• _INPUT FOR THIS TASK_
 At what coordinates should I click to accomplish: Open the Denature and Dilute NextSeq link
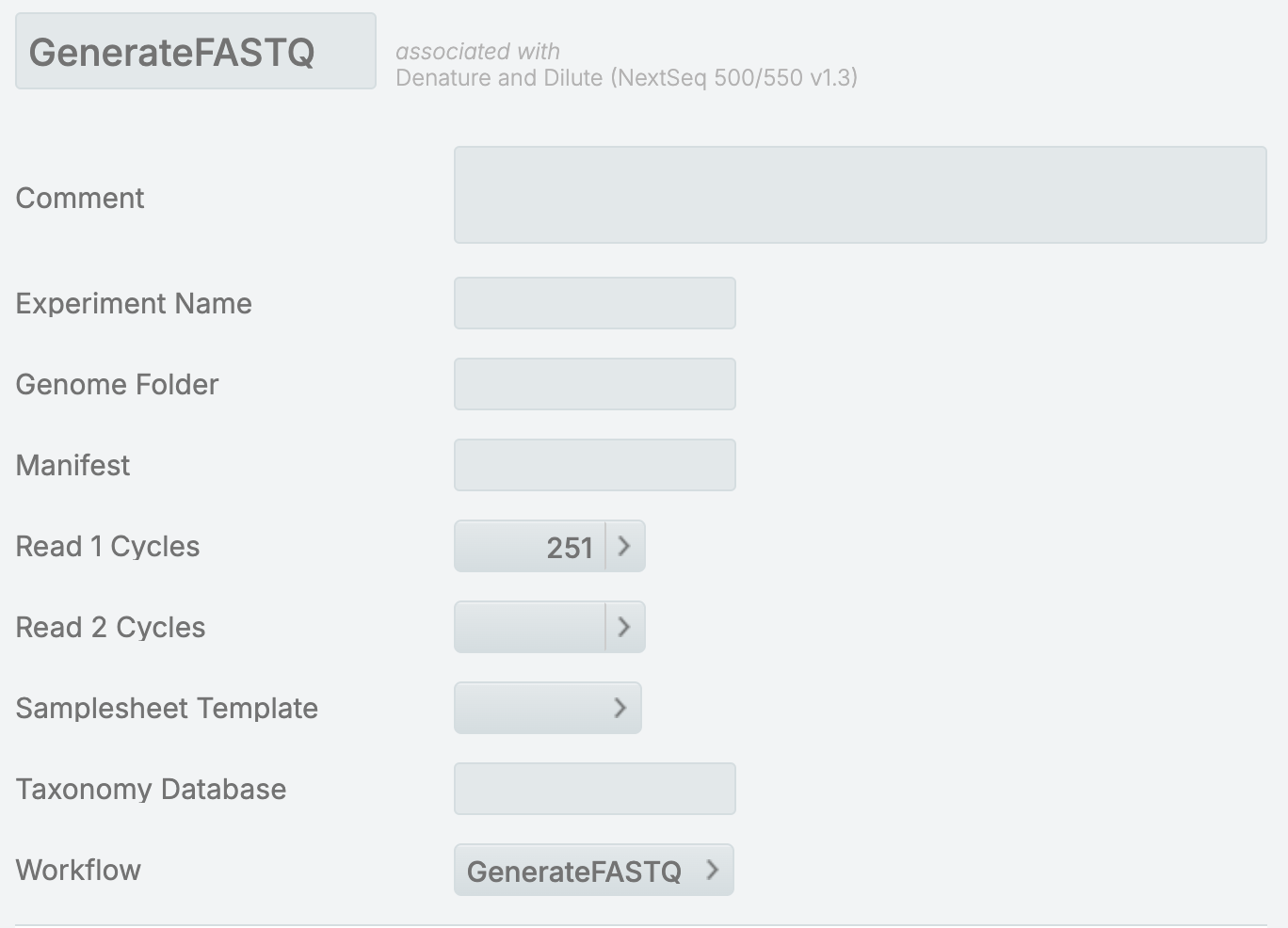pos(626,77)
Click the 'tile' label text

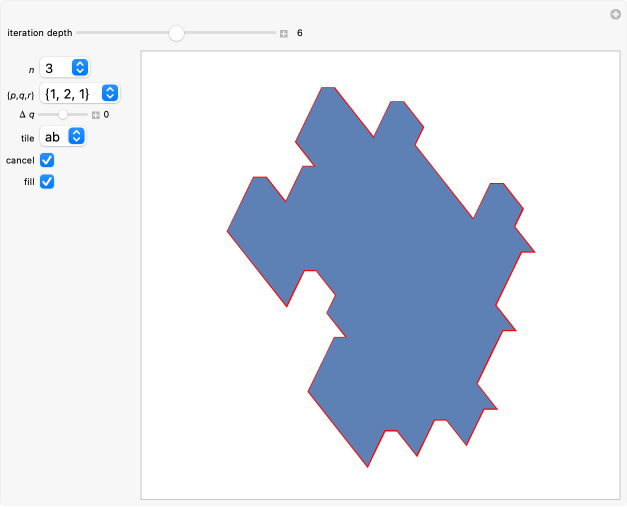27,137
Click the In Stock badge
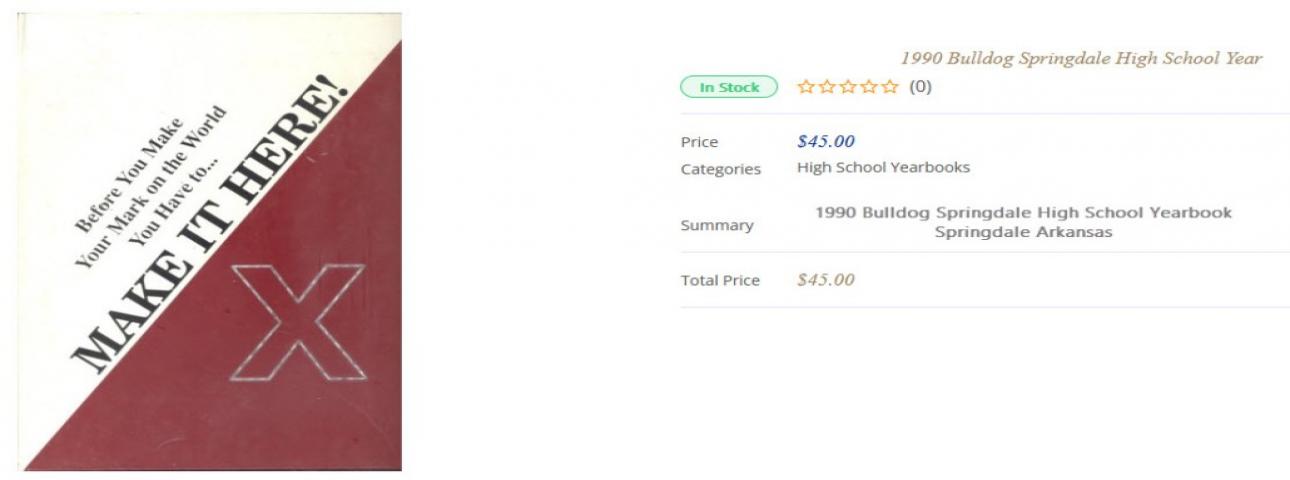The height and width of the screenshot is (480, 1290). click(x=729, y=87)
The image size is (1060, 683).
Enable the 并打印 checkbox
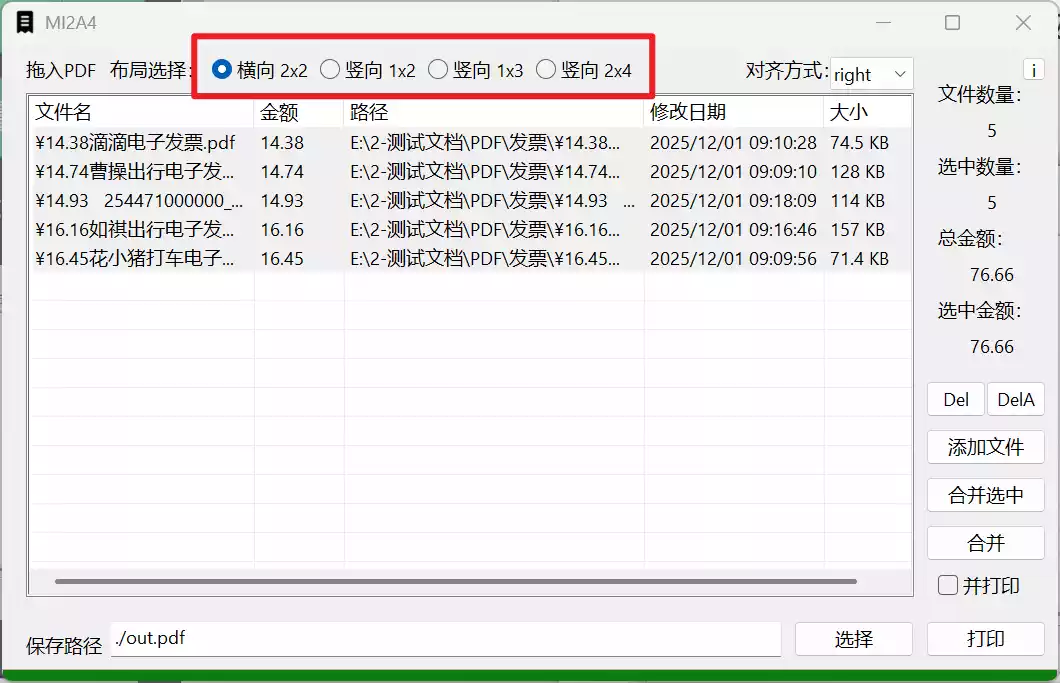click(x=948, y=586)
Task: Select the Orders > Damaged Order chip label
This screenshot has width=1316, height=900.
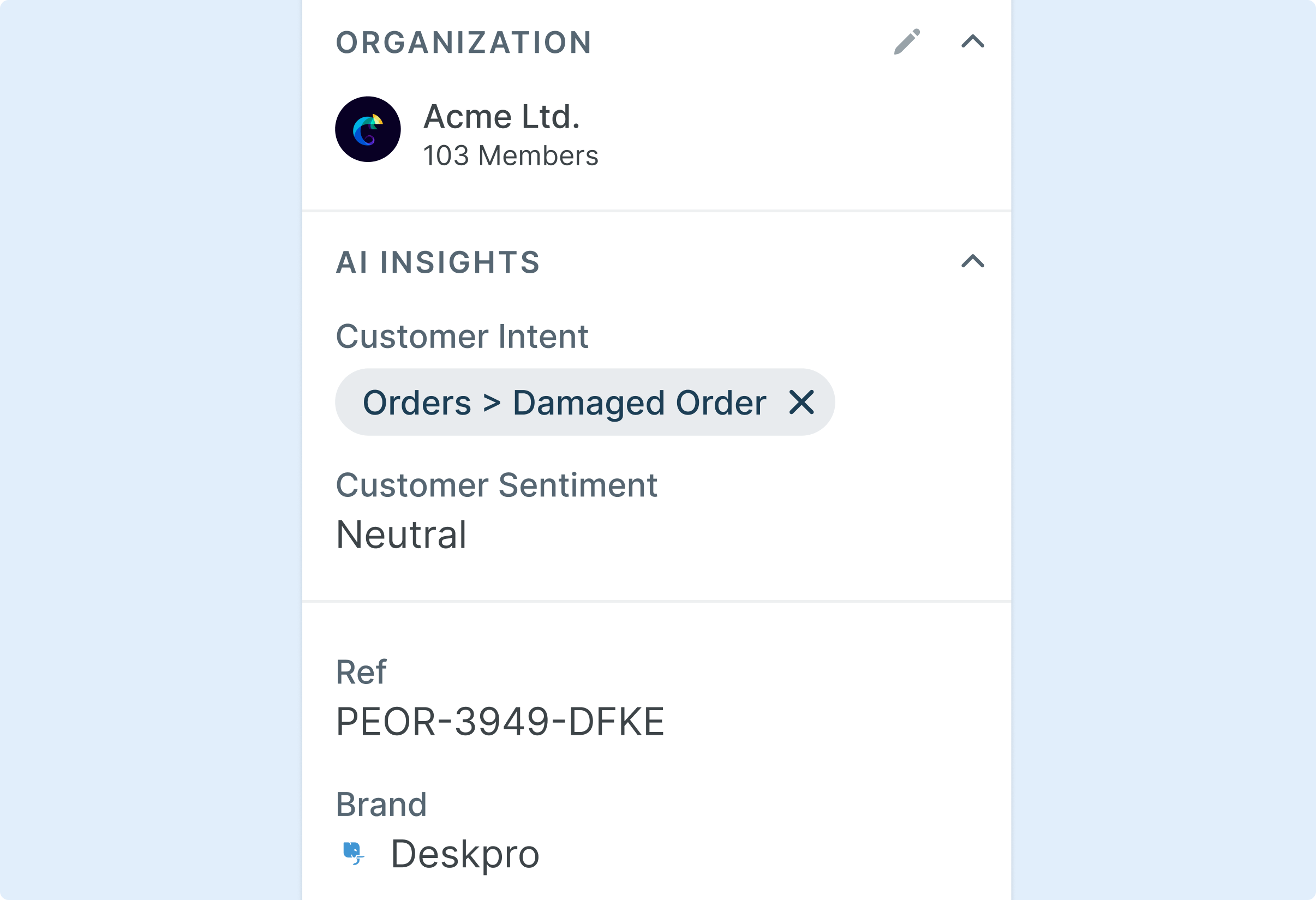Action: (x=564, y=403)
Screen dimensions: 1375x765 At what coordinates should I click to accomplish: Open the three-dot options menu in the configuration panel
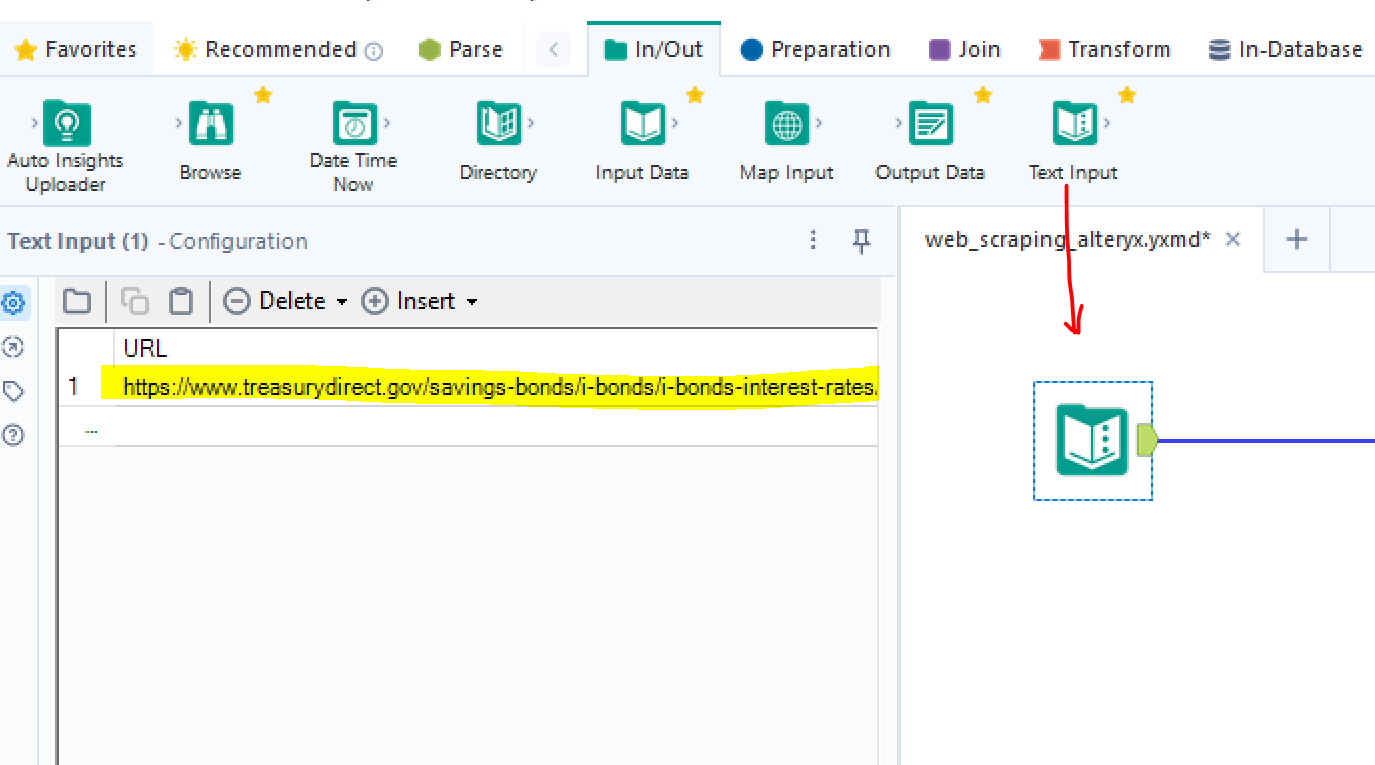click(x=813, y=241)
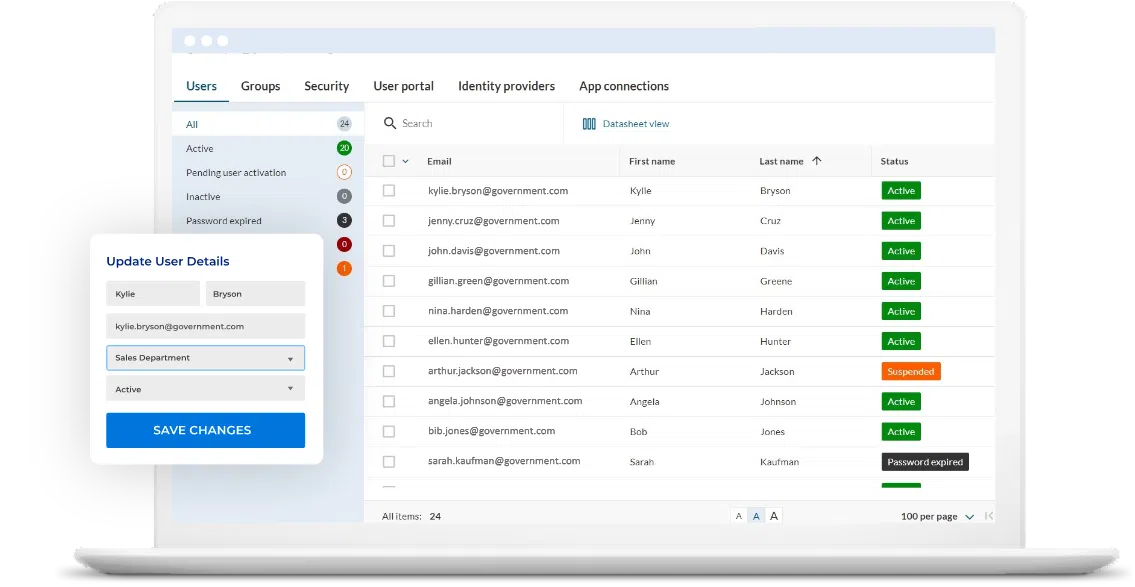
Task: Click the green count badge next to Active
Action: tap(342, 148)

• _EXERCISE INSTRUCTIONS_
Quote exactly, and only, the lines from the line containing "Click the In Stock badge" through the final line of the records above, both included, omitting any pictures.

• _SOLUTION TO THIS TASK_
Click the In Stock badge
The height and width of the screenshot is (480, 1290). click(x=729, y=87)
The image size is (1060, 683).
Enable the 并打印 checkbox
click(x=948, y=586)
Task: Select the Orders > Damaged Order chip label
This screenshot has width=1316, height=900.
Action: (x=564, y=403)
Screen dimensions: 1375x765 At what coordinates should I click to accomplish: Open the three-dot options menu in the configuration panel
click(x=813, y=241)
Task: Click the green count badge next to Active
Action: tap(342, 148)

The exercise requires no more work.